And now some more progress:
And performance:
Benchmarks
All benchmarks done on gtx 960/4G to get comparison to native cuda speed.
Test
Test includes copy of data to/from device and forward calculations
Framework | alexnet | resnet18 | resnet50 | vgg16 | mobilenet |
---|---|---|---|---|---|
pytorch/cuda | 15.253 | 38.745 | 114.348 | 169.038 | 46.110 |
pytorch/opencl | 22.989 | 50.272 | 167.050 | 258.751 | 82.044 |
dlprimitives | 22.688 | 49.193 | 158.789 | 238.802 | 82.080 |
keras/tf2-cuda | 29.104 | 74.215 | 161.704 | 158.084 | 88.851 |
keras/plaidml | 43.004 | 91.533 | - | - | 45.693 |
Full Train
Train includes - io to/from device, zero gadients, forward, backward and optimizer update step. Adam used as optimizer.

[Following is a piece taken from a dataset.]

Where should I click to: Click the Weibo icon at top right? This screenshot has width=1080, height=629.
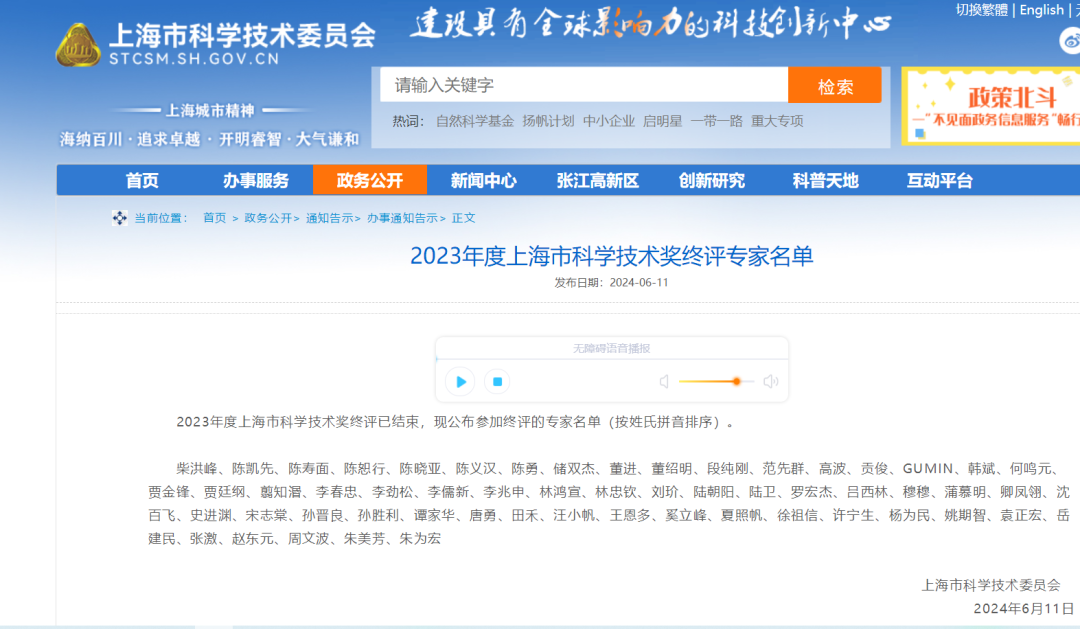click(1070, 41)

Framework | alexnet | resnet18 | resnet50 | vgg16 | mobilenet |
---|---|---|---|---|---|
pytorch/cuda | 107.108 | 129.456 | 388.951 | N/A | 177.434 |
pytorch/opencl | 147.814 | 213.319 | 651.216 | N/A | 382.590 |
dlprimitives | 106.033 | 198.092 | 605.541 | 1107.756 | 344.599 |
keras/tf2-cuda | 90.005 | 183.447 | 501.362 | 550.063 | 322.416 |
keras/plaidml | 222.166 | 507.116 | - | - | 571.438 |
- vgg16 batch 16 failed to run to to lack of memory on pytorch.
- some setups with plaidml not tested due to lack of performance/memory
Looks very nice